What did the police care about another brother cut to ribbons? Another shadow, a clandestino?
The cops would note the fine bottle-black of the victim’s Shabeeleh Valley skin, and they would ascertain that he’d gone by the name La Cia. They would determine, given the way in which he’d died, that he’d hustled after whatever rough sexual comfort he could find. They might even figure out that he’d preferred men. With that, the authorities would have a report, nicely typed, along with a list of the evidence found at the scene. Throw in a few turn-your-stomach snapshots, and they’d have a file. An official file labeled in block letters and assigned a drawer.
Tonight, back in the building’s stairwell, Eftah had put it this way: "I’ve lived in Naples too long to have illusions about the law."
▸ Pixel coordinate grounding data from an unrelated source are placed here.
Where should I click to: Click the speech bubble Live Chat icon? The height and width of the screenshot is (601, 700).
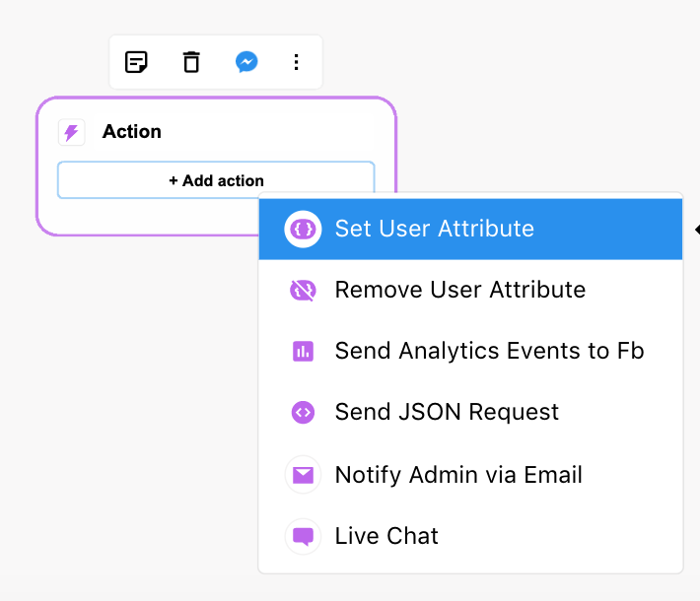[303, 536]
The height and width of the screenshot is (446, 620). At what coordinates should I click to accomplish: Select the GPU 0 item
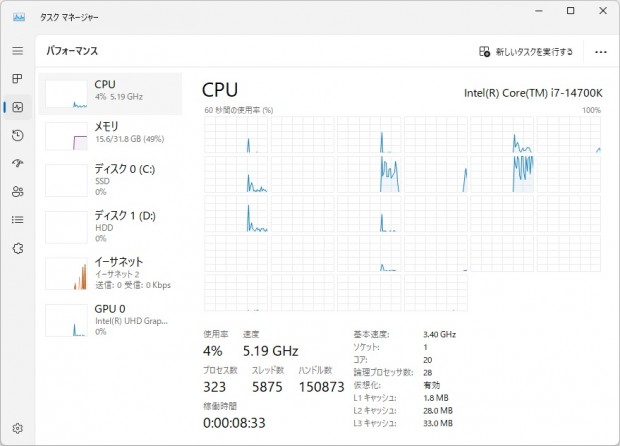click(x=110, y=318)
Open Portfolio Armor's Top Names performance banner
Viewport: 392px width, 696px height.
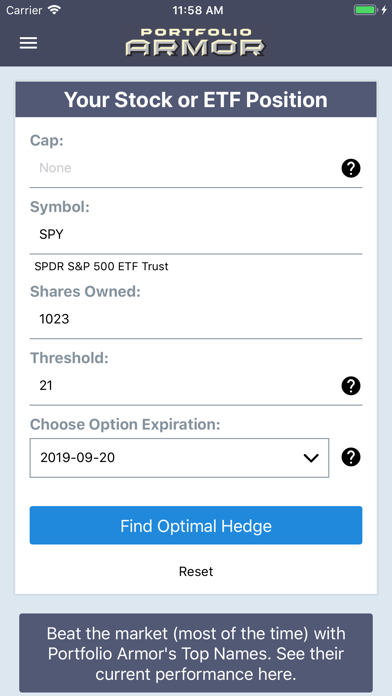(196, 653)
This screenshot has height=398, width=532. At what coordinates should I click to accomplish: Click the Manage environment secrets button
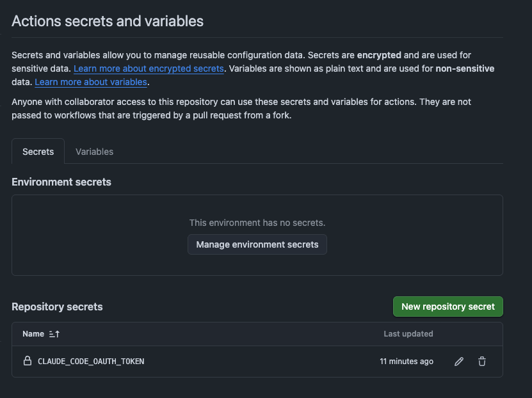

And Aristofano’s distant relation had lived here far longer. Eftah admitted to 45, though like Giussi he much preferred a nattering game of Pin the Age on the Clubhound. Then too, like La Cia, both Giussi and the cousin had a tenuous standing under Italian law. Eftah had set down an anchor, in this country — he held title on three apartment buildings, somehow — but Giussi was almost as much a clandestino as the victim. He scratched together a living, mostly in film and performance, and so every year brought some fresh wrangle about his work visa. The hoops an immigrant had to jump through, here in Italy, supplied Giussi’s stage shows with some of their wittiest sneering. But a low opinion of the authorities was hardly limited to folks with his or Eftah’s skin-tone. White Italians too, or savvy ones like Aristofano’s wife, could see that the homicide had already become a political football.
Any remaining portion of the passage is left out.